40. The cosmetic composition in the form of a self-curing mask according to claim 12 , comprising preservatives, such as methyl parabenes and/or imidazolidinyl urea, in amounts by weight comprised of between 0.1% and 1.5% with respect to the weight of the cosmetic excipients.
41. The cosmetic composition in the form of a self-curing mask according to claim 12 , said composition being an aqueous composition.
42. The cosmetic composition in the form of a self-curing mask according to claim 12 , comprising a cosmetic cream base in an amount by weight comprised of between 0.2% and 1% with respect to the weight of the excipients.
43. The cosmetic composition in the form of a self-curing mask according to claim 12 , comprising a cosmetic cream base selected from among a cream base for normal skin types, for greasy skin types or for mixed skin types.
44. The cosmetic composition in the form of a self-curing mask according to claim 12 , comprising a cosmetic cream base with the following percentage composition by weight:
a lipid component, preferably between 2% and 8%;
an emollient, preferably between 0.5% and 15%;
a humectant agent, between 0% and 2%;
a gelifying agent, between 0% and 1%;
a surfactant, between 1% and 10%;
a preservative, between 0.3% and 1%;
collagen, between 0% and 20%;
a pH regulator, sufficient to correct the pH to physiological values;
water, sufficient to adjust the composition of the cream to 100%.

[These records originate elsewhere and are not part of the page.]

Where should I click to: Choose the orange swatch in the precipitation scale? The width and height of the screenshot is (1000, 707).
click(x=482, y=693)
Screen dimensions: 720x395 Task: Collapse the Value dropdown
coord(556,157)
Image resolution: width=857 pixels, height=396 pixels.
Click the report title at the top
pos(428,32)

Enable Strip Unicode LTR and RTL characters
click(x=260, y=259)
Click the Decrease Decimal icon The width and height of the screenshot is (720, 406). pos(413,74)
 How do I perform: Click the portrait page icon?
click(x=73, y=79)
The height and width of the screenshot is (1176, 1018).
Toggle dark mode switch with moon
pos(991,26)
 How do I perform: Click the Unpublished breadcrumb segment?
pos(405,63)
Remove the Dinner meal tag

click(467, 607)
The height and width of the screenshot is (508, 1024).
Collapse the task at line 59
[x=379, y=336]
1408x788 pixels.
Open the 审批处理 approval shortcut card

45. A preparation process for a cosmetic composition in the form of a self-curing mask, comprising the following operative stages:
a) preparing an aqueous mixture of chelating agent and/or sequestrant, gelifying agent, acidity regulator and surfactant;
b) preparing a mixture of hydrophilic polymer and humectant agent;
c) combining the two resulting mixtures from steps a) and b);
d) combining the resulting mixture from step c) with the preservative agent and the mask curing time modulating agent;
e) incorporating a solution of retinoic acid in a solvent into said mixture obtained from step d).
46. The process according to claim 45 , wherein the mixtures from steps a) and b) are heated to around 80° C. prior to being combined.
47. The process according to claim 45 , wherein said retinoic acid is dissolved in said solvent at a temperature of around 40° C.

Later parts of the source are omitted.